Le Mali est souvent perçu comme un désert plat. Cette idée est pourtant trompeuse. Seule l’extrême nord du pays présente une surface lisse. La région de Kidal, elle, est un désert rocheux. Son relief est complexe et accidenté.
Le plateau de l’Adrar-Iforas domine le paysage. Les lits de rivières asséchés, appelés oueds, le parcourent. Des crêtes rocheuses fragmentent aussi le terrain. Ces éléments gênent les déplacements des véhicules à roues. Contourner un barrage routier en ligne droite devient souvent impossible.
Les localités sont rares et liées à l’eau. Elles sont reliées par des centaines de kilomètres de terrain difficile. Au sud, près de Gao, commence le Sahel classique. La plaine inondable du fleuve Niger et les zones boisées y dominent. Là, la tactique de guerre de manœuvre en espace ouvert repose sur la géographie.

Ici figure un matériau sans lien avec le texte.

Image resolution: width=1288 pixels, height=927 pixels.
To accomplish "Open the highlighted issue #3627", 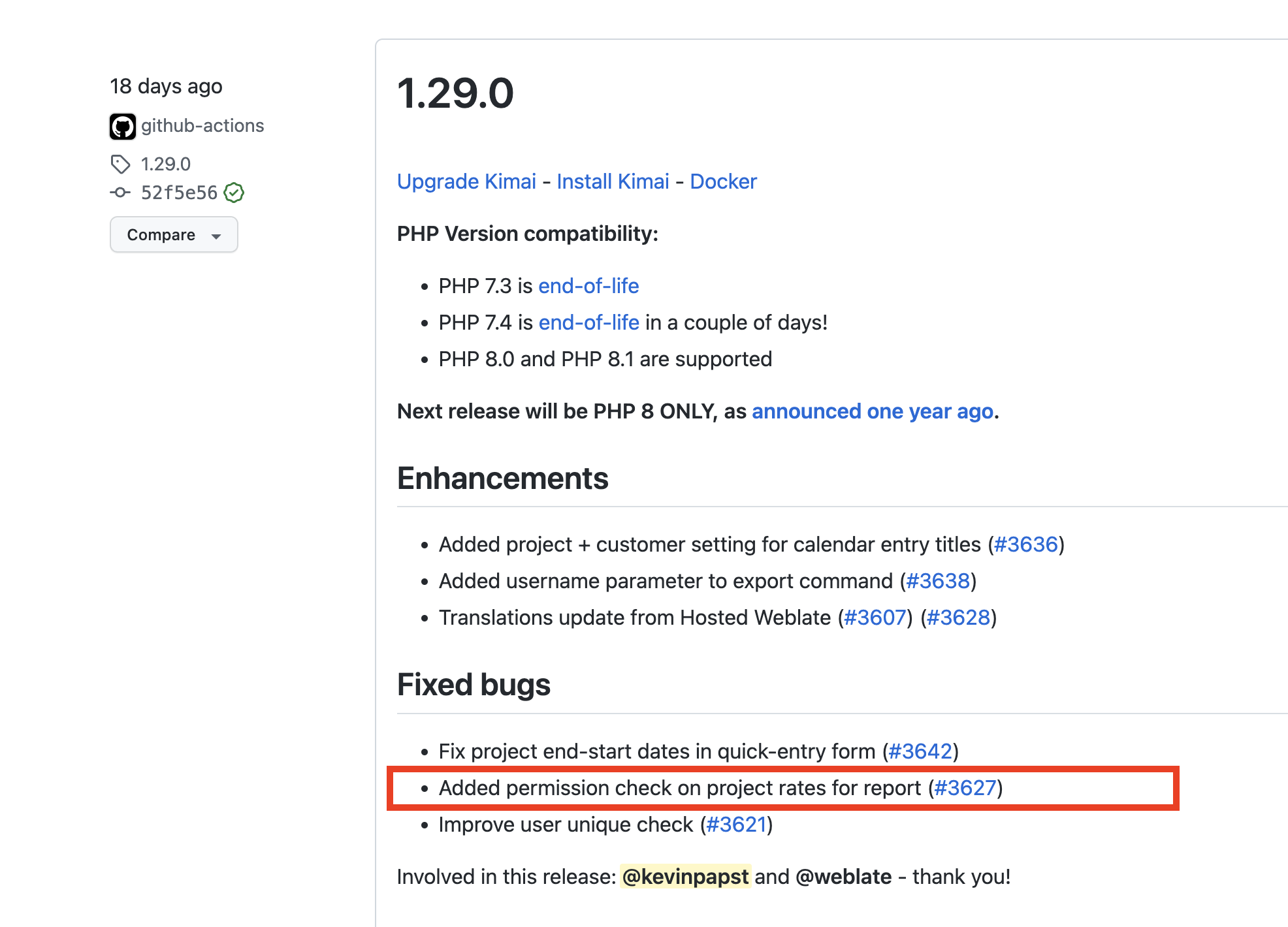I will click(966, 788).
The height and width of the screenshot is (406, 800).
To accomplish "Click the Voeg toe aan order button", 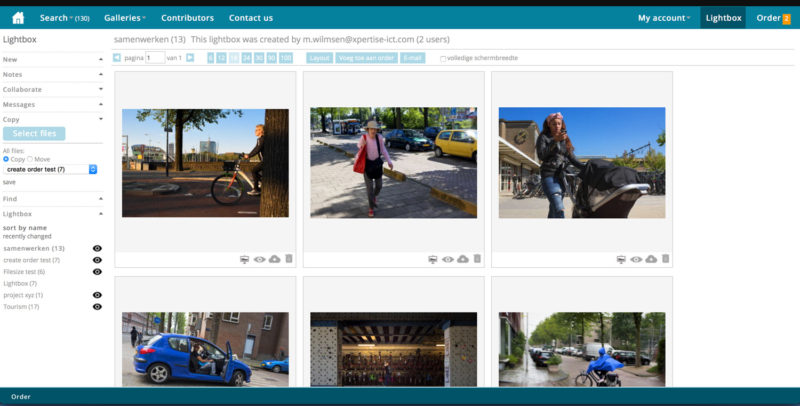I will [366, 58].
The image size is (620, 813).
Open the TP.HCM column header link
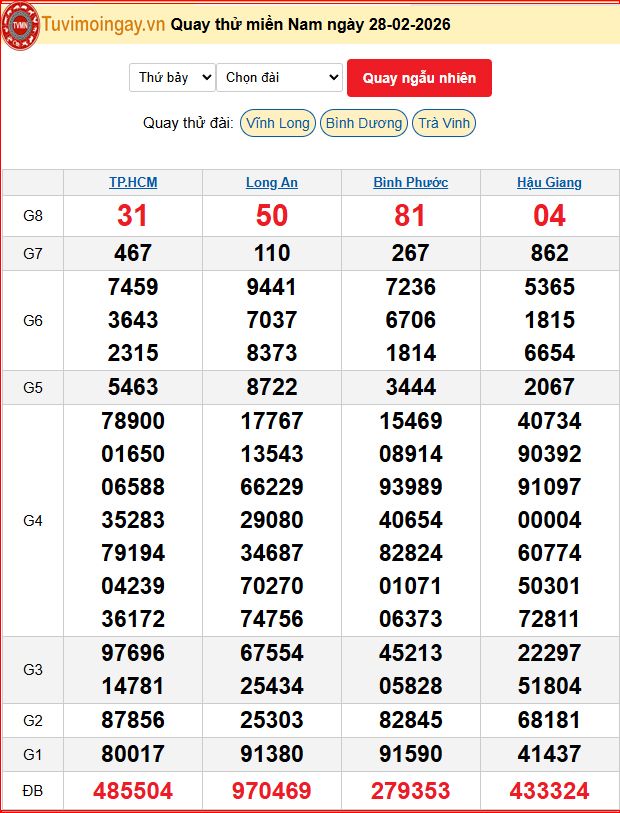point(133,182)
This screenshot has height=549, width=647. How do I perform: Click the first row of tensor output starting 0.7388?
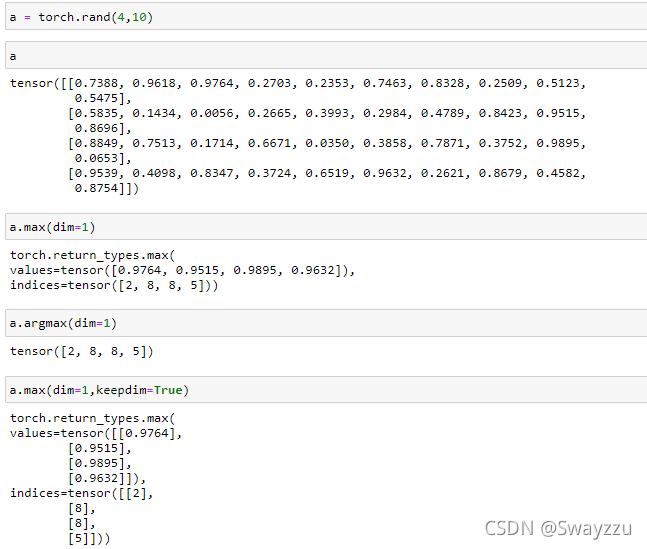300,83
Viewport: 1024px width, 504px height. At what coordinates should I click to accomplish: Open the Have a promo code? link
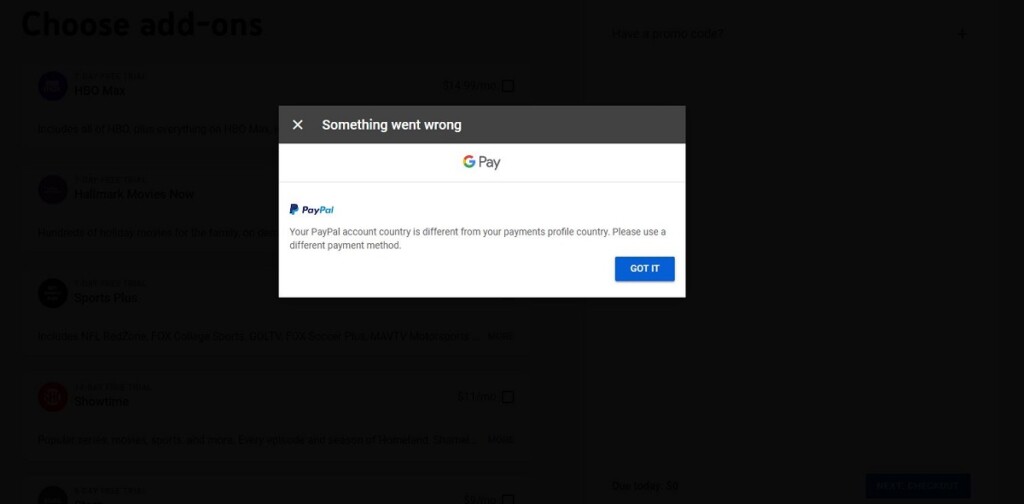point(667,33)
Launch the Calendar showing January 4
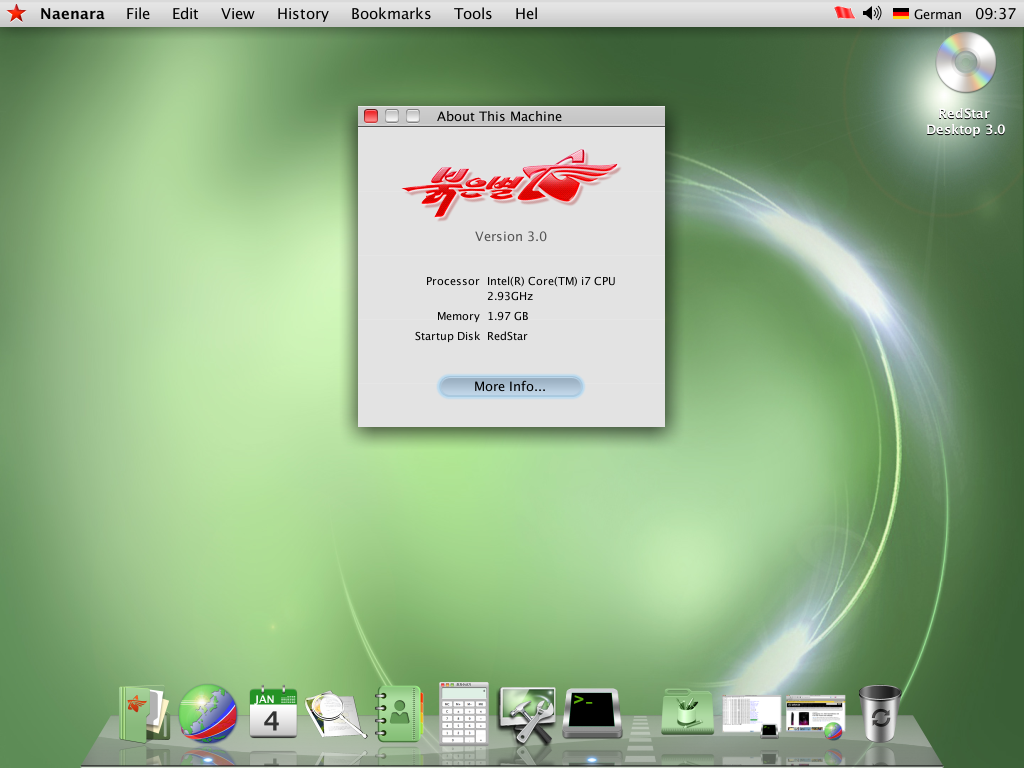The width and height of the screenshot is (1024, 768). (x=273, y=710)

Comparer le Mali à Tatooine ou à Mars est plus juste. Le mythe de la table de billard est erroné. Pour un logisticien militaire, cet endroit est un cauchemar. Projeter l’expérience syrienne ici est une erreur dangereuse. Le relief malien ne pardonne pas à ceux qui le jugent monotone.
La victoire ne revient pas à celui qui veut aller n’importe où. Elle appartient à celui qui contrôle les seuls itinéraires possibles. Ces routes sont rares et stratégiques. Le terrain impose ses lois aux opérations.